*What the task asks:*
Quote exactly the lines spanning from the top of the data below to the line that contains "Given: Click the magnifier search icon", including both.

Extracted records:

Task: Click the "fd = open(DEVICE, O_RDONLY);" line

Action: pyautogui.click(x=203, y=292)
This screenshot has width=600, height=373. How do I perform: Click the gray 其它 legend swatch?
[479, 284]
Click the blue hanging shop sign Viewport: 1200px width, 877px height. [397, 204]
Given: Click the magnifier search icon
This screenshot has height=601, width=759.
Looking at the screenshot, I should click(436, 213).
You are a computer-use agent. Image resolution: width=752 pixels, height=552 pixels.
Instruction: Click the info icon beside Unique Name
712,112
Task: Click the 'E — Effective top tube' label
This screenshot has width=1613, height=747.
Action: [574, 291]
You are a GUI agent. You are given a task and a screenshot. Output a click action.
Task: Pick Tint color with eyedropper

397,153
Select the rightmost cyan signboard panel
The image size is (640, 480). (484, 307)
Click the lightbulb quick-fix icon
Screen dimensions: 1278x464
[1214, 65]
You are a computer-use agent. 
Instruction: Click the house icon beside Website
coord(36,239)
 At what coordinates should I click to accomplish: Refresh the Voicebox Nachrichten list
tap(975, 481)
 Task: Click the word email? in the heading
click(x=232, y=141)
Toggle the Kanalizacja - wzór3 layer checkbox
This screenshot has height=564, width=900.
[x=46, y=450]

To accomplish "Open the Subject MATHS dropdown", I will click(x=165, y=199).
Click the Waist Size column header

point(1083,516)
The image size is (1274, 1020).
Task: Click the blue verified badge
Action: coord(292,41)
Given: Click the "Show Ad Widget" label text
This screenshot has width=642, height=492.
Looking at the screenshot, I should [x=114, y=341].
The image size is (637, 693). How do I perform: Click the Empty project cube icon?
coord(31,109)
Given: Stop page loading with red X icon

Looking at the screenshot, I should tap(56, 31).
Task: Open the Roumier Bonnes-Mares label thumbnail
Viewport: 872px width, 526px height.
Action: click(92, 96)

*Answer to the exercise:*
Task: Click the "fd = open(DEVICE, O_RDONLY);" line

Action: pyautogui.click(x=203, y=292)
This screenshot has width=600, height=373. How do I perform: Click the gray 其它 legend swatch?
[479, 284]
Click the blue hanging shop sign Viewport: 1200px width, 877px height. [397, 204]
Given: Click the magnifier search icon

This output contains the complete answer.